Я смог найти только одно место для сна – тонкий коврик, и нашел только одну вещь, чтобы прикрыться, – дубленую шкуру огромного французского пуделя. Очевидно, он был любимцем в доме и его шкуру сохранили; у него были блестящие глаза из черного мрамора и открытый рот со свисающим языком. Я положил бывшего пуделя головой по направлению к моим коленям. Шею мне пришлось прикрыть дубленым задним местом. Кроме того, сохраненная голова шкуры была твердым предметом между моими коленями и очень мешала! Если бы было темно, то было бы еще ничего. Я собрал несколько полотенец и сделал из них подушку. Остальные полотенца я использовал в качестве пододеяльника между мной и шкурой французского пуделя. Я не мог спать всю ночь.

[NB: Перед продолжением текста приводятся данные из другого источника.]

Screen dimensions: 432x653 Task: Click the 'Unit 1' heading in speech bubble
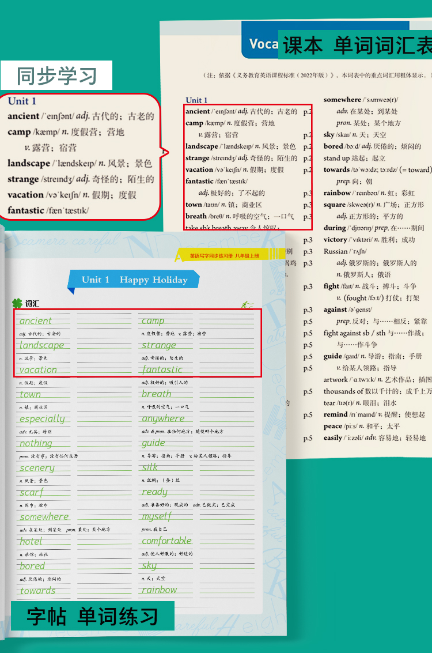22,101
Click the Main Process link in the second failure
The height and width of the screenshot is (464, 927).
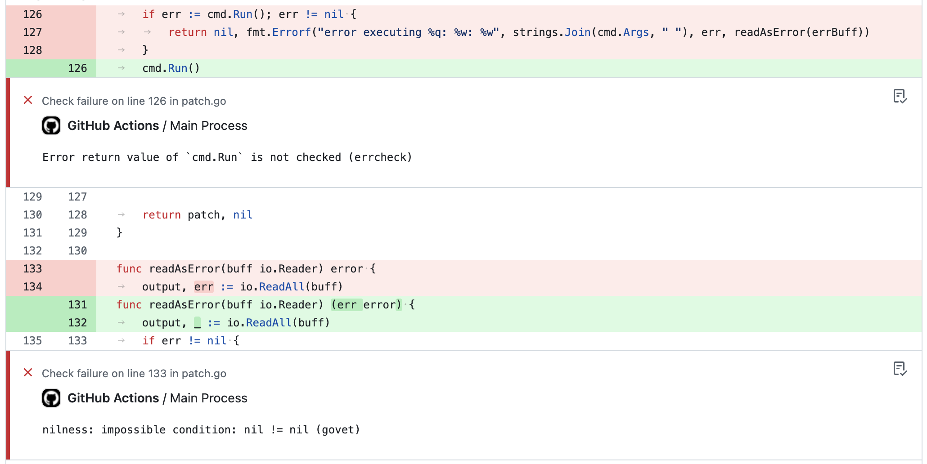208,398
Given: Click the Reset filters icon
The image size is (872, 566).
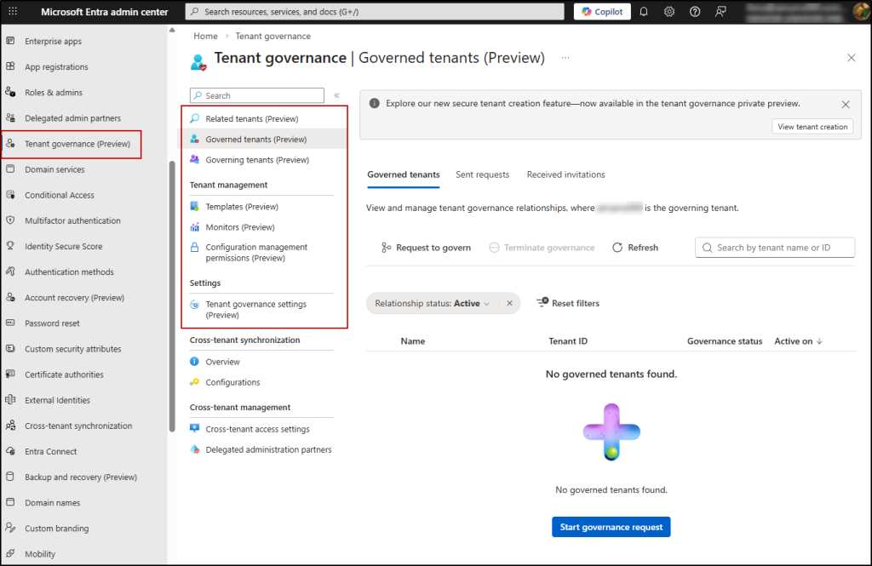Looking at the screenshot, I should [x=542, y=303].
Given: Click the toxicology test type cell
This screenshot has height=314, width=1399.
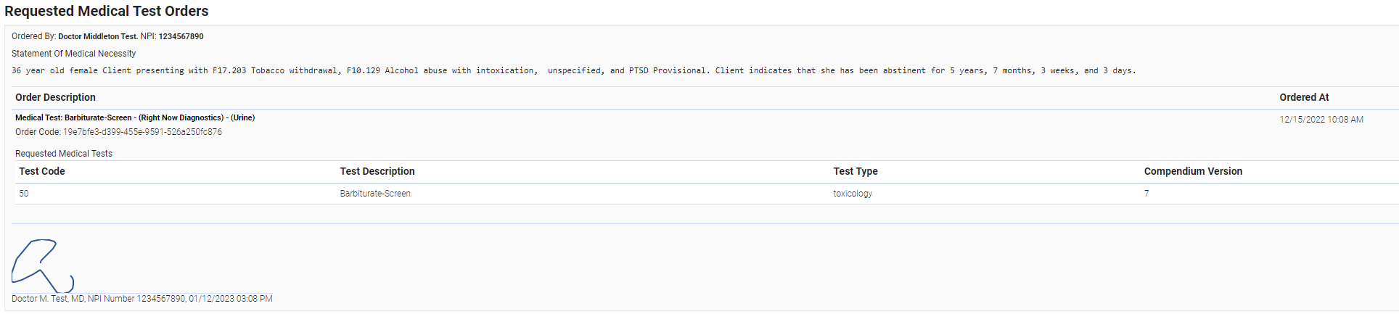Looking at the screenshot, I should coord(853,194).
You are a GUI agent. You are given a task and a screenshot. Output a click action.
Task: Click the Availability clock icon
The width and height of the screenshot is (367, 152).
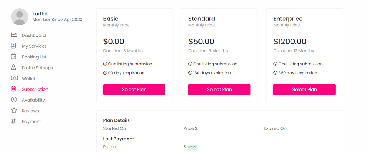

И вот, когда я лежал там, молча проклиная себя за такую глупость и невыполнение рекомендации дона Хуана, у меня случилось первое за всю жизнь безумно отчетливое вспоминание. Событие, которое дон Хуан называл пропуском, я вспомнил с такой же ясностью, но я всегда был склонен не обращать особого внимания на то, что происходило со мной, когда я был с доном Хуаном, ибо в его присутствии было возможно все. Но в этот раз я был один.

За много лет до того, как я встретил дона Хуана, я зарабатывал, рисуя вывески на домах. Моего босса звали Луиджи Пальма. Однажды Луиджи получил контракт нарисовать на задней стене старого здания вывеску, рекламирующую продажу и прокат свадебных платьев и смокингов. Владелец магазина в здании хотел привлечь внимание возможных клиентов большой рекламой. Луиджи должен был рисовать жениха и невесту, а я – надписи. Мы забрались на плоскую крышу тринадцатиэтажного здания и установили подмостки.